Fusion and pseudofusion beats
Two normal findings are commonly mistaken for malfunction, and the exam likes to test the difference. A fusion beat occurs when a paced ventricular stimulus and the patient's own intrinsic beat depolarize the ventricle at nearly the same instant; the resulting QRS is a hybrid shape — part paced, part native — and it is a benign timing coincidence, not a failure. A pseudofusion beat occurs when a pacer spike lands on an intrinsic QRS that was already underway; the spike distorts the complex but contributes no depolarization, again a benign timing artifact rather than undersensing. Recognizing these keeps a technician from over-calling failure to sense: the giveaway is that the underlying rate is appropriate and no beat is actually lost.
The four pacemaker malfunctions
The exam consistently tests four failure modes. The fastest way to sort them is to ask two questions: Is a spike present? and Did it capture?
- Failure to capture: the spike is present but is not followed by a P or QRS. Spikes march across the strip with no complex behind some or all of them. Causes include lead dislodgement, a rise in stimulation threshold (fibrosis, ischemia, hyperkalemia, antiarrhythmic drugs), or output programmed too low.
- Failure to sense (undersensing): the device does not recognize the patient's own beats, so it fires spikes too early, sometimes landing on or just after native complexes. A spike that falls on a T wave is dangerous because it can provoke a ventricular arrhythmia.

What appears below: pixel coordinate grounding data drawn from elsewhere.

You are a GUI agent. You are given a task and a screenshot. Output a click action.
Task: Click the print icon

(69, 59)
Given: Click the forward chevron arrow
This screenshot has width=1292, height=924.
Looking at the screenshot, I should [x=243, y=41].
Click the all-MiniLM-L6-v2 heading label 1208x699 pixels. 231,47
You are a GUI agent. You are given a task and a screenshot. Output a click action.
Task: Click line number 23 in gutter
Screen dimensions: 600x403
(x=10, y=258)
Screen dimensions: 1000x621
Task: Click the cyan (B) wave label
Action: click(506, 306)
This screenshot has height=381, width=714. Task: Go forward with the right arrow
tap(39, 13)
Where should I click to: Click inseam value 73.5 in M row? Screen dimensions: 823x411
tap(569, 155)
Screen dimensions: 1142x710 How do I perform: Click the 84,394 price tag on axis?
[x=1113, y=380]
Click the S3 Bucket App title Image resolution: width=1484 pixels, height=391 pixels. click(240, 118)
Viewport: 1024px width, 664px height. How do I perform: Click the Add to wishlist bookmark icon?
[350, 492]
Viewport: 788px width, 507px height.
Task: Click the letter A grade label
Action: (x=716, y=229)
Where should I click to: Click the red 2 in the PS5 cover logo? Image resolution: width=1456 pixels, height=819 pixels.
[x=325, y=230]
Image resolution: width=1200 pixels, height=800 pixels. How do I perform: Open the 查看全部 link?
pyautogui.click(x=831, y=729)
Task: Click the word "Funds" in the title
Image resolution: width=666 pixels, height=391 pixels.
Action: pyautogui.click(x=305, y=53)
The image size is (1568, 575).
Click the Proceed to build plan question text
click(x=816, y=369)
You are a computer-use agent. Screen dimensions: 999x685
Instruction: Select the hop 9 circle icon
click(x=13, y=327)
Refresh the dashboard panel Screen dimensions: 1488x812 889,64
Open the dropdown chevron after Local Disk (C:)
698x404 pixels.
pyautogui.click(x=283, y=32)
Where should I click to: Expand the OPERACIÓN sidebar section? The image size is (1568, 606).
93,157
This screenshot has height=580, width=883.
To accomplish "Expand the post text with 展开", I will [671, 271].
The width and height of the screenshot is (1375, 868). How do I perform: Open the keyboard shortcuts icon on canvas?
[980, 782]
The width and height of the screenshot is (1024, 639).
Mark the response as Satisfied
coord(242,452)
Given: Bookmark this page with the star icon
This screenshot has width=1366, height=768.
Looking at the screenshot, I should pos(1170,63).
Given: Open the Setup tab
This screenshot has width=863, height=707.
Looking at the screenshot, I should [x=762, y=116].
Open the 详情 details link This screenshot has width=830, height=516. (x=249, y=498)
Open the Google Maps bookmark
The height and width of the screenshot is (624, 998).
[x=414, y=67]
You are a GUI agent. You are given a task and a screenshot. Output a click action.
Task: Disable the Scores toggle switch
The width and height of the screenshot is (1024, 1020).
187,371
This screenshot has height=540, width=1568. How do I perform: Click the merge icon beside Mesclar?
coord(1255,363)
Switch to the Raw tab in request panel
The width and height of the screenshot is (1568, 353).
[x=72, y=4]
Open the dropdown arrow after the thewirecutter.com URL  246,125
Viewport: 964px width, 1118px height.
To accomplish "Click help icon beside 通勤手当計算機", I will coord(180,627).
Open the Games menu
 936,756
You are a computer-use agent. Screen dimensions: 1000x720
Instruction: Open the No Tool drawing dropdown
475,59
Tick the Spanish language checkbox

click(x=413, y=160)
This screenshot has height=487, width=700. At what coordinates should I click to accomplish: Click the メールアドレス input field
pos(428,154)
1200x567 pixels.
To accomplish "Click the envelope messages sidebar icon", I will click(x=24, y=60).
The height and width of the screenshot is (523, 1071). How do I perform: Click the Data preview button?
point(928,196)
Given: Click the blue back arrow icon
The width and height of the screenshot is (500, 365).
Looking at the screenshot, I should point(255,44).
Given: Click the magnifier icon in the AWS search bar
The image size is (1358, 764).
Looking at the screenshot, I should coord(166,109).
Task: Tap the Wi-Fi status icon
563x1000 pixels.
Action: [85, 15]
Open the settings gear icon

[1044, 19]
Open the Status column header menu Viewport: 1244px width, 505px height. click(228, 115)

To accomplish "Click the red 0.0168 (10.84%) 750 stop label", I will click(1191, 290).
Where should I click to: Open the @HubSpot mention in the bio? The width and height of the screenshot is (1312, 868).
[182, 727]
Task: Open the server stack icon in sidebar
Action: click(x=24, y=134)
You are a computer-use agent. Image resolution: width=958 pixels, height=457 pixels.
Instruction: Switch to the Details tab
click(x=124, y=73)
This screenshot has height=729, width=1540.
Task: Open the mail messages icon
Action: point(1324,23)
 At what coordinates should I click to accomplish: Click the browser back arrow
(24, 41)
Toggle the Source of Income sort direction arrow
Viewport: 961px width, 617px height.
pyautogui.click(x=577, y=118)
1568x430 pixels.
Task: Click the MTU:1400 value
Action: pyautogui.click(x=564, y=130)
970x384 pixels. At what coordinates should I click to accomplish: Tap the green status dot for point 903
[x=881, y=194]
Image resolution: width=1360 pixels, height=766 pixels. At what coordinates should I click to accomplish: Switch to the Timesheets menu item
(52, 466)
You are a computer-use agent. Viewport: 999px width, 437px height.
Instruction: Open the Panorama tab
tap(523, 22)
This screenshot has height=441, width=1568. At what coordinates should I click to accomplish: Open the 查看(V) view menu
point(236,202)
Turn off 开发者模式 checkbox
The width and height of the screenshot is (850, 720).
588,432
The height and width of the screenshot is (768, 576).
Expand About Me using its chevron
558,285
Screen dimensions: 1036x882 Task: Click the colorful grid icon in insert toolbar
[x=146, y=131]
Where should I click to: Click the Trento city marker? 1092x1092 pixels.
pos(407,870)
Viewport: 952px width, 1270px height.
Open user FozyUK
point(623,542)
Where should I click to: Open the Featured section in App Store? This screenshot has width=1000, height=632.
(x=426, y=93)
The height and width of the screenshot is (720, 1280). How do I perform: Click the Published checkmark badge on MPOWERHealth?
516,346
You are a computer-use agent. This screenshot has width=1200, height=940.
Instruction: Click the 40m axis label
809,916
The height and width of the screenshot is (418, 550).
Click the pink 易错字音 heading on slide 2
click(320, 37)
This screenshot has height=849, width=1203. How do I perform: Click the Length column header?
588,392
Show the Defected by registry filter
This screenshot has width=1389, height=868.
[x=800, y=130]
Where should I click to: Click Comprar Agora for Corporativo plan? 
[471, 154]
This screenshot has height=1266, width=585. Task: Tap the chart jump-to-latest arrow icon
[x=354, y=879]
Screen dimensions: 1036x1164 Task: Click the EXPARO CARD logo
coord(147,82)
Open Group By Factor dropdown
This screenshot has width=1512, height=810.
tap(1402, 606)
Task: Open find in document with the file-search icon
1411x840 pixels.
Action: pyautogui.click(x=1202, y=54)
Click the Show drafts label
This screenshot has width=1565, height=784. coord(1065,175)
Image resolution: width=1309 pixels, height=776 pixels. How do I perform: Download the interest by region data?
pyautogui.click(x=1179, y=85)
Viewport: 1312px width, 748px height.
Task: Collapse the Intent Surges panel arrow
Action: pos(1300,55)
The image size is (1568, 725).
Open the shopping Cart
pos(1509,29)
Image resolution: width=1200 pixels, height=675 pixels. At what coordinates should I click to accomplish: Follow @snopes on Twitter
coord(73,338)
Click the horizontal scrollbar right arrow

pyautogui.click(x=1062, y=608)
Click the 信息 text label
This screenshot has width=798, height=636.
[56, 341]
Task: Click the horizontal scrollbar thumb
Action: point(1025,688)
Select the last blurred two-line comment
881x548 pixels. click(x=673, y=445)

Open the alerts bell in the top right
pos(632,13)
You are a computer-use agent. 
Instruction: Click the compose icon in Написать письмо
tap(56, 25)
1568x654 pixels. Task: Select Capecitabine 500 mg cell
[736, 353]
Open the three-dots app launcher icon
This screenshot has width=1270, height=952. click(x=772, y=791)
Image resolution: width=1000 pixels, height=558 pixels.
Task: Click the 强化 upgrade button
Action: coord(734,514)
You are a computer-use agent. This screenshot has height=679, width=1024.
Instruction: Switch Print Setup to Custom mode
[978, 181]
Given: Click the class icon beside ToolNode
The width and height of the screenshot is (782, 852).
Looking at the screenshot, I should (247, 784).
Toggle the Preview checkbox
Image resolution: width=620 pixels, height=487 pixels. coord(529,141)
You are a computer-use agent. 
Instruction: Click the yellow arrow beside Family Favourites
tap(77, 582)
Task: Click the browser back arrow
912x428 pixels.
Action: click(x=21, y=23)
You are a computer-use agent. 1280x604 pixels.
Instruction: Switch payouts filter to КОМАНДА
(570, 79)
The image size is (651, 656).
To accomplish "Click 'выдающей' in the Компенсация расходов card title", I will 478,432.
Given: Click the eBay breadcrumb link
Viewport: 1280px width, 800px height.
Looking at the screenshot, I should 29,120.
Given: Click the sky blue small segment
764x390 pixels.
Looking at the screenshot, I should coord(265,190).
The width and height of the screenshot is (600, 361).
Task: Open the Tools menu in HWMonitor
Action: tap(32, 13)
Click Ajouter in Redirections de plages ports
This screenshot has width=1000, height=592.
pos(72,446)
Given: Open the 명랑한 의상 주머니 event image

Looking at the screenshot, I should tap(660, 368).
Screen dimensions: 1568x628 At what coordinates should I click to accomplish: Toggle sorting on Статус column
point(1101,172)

- Failure to pace / failure to output: no spike appears where one is due, so the paced rate falls below the programmed lower limit. In a pacemaker-dependent patient this exposes the underlying escape rhythm or asystole. Causes are battery depletion, lead fracture, or a loose connection.
- Oversensing: the device senses signals that are not true beats — tall T waves, muscle potentials, or electrical noise — and is inappropriately inhibited, so expected spikes go missing and the rate drops. It looks like failure to output on the strip, but the mechanism is a sensing error, not a dead generator.
Turning the malfunction into an action
The discrimination the CRAT exam rewards is "spike but no beat" versus "no spike at all." A spike with no following complex is a capture problem; a missing spike is an output or oversensing problem; a spike that lands too early on native rhythm is undersensing. Because a pacemaker-dependent patient in failure to capture or failure to output can become profoundly bradycardic or asystolic, the technician should flag any spike without a complex and any pause that drops the heart rate below the programmed floor, then escalate the tracing for evaluation.
A monitored strip shows regular pacer spikes marching across the tracing, but several spikes have no P wave or QRS complex following them. What does this represent?
A paced rhythm shows two distinct pacer spikes in each cardiac cycle — the first followed by a P wave and the second followed by a wide QRS. This pattern is characteristic of which pacing mode?
How does a captured ventricular paced beat typically appear on the ECG?